Es muss für einen Bühnenbildner ein Vergnügen sein, auf einer der größten Freiluftbühnen weltweit zu arbeiten. Walter Vogelweider, der zuletzt beim Land des Lächelns dabei war versetzt sein Publikum in das „alte“ Manhattan. Buden, Feuerleitern, die Backsteinbauten, Leuchtreklame. Kriminalität ist der Inhalt des Abends und das bleibt aktuell, auch in einer Art Fünfzigerjahre-Nostalgie. Jets und Sharks, zwei verfeindete Jugendbanden, Kampf, Eskalation – das erzählt schon vor vierhundert Jahren Shaekespeares Romeo und Julia-Vorlage. Diese wurde im Sprechtheater, in Verfilmungen (Zeffirelli 1968) und in vielen musikalischen Vertonungen (Bellini, Gounod, Sutermeister, Berlioz, Tschaikowsky, Prokofjew oder Bernstein) bearbeitet. Erinnert sei an die Salzburger Aufführung unter Gustavo Dudamel bei den Pfingstfestspielen 2016, wo die Intendantin Cecilia Bartoli sich als die ältere einer zweigeteilten Maria im Musical versuchte.

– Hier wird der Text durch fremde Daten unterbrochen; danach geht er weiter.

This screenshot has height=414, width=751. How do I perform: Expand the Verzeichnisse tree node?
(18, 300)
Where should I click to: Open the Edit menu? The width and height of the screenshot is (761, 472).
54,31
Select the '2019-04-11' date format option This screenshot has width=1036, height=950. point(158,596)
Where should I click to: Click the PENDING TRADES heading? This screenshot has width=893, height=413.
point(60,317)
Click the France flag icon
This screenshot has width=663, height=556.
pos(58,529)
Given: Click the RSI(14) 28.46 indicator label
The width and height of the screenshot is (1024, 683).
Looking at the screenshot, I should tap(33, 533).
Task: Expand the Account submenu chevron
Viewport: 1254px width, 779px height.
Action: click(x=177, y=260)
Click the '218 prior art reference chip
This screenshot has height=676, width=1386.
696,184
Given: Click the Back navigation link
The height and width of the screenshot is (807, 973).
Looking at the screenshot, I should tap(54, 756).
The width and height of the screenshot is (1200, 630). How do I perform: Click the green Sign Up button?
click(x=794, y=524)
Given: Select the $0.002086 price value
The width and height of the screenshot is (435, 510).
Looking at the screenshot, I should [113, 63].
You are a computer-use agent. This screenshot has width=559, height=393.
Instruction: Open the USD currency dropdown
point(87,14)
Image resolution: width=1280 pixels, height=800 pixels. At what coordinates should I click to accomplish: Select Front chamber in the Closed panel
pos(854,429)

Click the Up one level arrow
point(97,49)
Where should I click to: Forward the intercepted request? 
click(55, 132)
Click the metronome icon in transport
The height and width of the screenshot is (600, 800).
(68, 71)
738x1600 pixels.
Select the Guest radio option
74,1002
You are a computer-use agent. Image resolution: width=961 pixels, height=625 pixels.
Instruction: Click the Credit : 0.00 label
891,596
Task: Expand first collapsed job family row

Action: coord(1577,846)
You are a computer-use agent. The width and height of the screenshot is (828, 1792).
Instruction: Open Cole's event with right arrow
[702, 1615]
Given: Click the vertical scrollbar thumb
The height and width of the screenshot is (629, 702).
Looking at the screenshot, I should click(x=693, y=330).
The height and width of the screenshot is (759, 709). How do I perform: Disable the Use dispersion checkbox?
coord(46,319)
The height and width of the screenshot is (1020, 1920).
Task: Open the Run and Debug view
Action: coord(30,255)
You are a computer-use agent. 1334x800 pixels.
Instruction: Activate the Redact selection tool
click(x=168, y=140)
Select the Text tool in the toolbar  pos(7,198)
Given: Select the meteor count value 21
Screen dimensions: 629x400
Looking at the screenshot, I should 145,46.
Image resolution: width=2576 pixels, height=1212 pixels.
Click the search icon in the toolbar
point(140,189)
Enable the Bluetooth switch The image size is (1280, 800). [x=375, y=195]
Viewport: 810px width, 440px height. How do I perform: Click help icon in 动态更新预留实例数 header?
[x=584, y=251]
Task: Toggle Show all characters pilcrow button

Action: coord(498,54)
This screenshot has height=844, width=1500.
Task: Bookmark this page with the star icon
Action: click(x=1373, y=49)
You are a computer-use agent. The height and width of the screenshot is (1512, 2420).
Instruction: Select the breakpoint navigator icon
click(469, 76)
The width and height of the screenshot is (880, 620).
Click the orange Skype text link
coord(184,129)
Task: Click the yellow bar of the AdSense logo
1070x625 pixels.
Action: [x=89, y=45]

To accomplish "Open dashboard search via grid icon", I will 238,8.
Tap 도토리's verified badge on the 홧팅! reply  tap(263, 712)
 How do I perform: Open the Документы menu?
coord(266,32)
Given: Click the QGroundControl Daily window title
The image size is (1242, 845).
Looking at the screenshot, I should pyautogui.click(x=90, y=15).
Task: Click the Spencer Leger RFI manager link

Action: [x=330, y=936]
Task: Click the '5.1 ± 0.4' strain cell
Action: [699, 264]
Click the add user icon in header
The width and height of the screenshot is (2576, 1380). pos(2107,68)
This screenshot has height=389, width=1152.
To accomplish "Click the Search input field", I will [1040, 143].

Zurück nach Mörbisch. Regisseur Werner Sobotka lässt Sentimentalität, Aggression und offene Gewalt zu, und steuert am Ende in Richtung eines versöhnlichen Aufeinanderzugehens. Choreographisch trägt Jonathan Huors Gespür für Optik zum Effekt bei. Wenig aufregend sind die Kostüme von Karin Fritz. Für die musikalische Umsetzung verantwortlich ist der gebürtige Neapoletaner Guido Mancusi von der Wiener Volksoper. Er lässt, die lateinamerikanischen Rhythmen pointierend, kundig alle Genre-Klangfarben sich entfalten. Gesungen wird Englisch, gesprochen Deutsch.
Paul Schweinester als Tony und Andreja Zidaric als Maria werden den in sie gesetzten Erwartungen gerecht. Überhaupt war das Casting professionell, bis in die kleinsten Rollen hinein ist das Engagement der Mitwirkenden zu spüren. Der besuchte, regenfreie, Abend des 22. Juli endet mit den üblichen Staus bei Antritt der Heimreise, aber das weiß man ohnehin. Für 2022 plante der künstlerische Direktor Peter Edelmann Die lustige Witwe. Der ihm vorgesetzte Generalintendant Alfons Haider war, politisch unterstützt, stärker und programmierte The King and I.